Exercise description.
The listing below contains a span that opens with the line containing "You are a computer-use" and closes with the line containing "Task: Expand the filter bar header chevron". Return that span exactly.

Entries shown.
#####

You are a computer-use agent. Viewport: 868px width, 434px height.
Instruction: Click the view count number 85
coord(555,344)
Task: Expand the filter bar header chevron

#####

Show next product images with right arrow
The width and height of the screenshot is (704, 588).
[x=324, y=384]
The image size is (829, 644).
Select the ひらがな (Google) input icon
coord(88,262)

#####

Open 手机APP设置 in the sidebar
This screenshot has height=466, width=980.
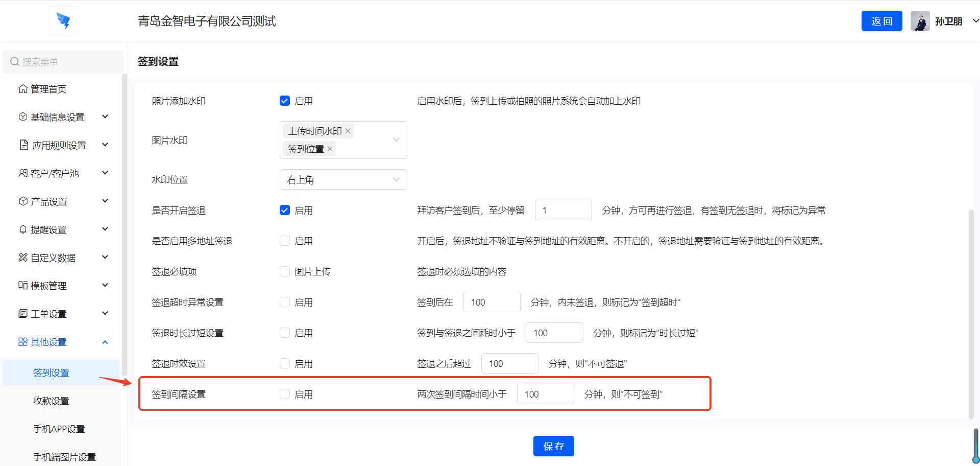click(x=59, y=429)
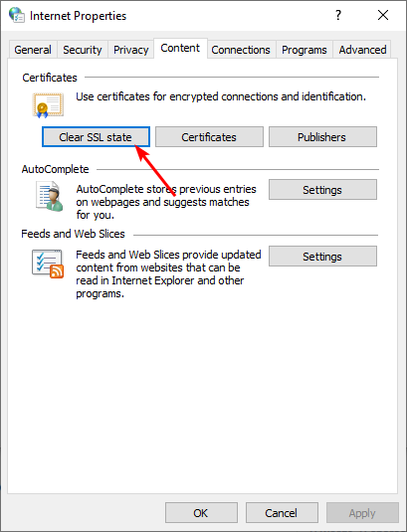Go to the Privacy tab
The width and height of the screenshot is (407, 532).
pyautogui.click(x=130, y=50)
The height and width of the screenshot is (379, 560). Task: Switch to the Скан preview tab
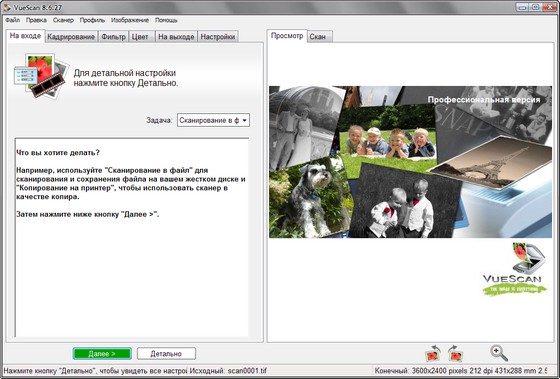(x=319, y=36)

#####

Written reply.
You are a computer-use agent. Viewport: 868px width, 434px height.
Instruction: Click the view count number 85
coord(555,344)
Task: Expand the filter bar header chevron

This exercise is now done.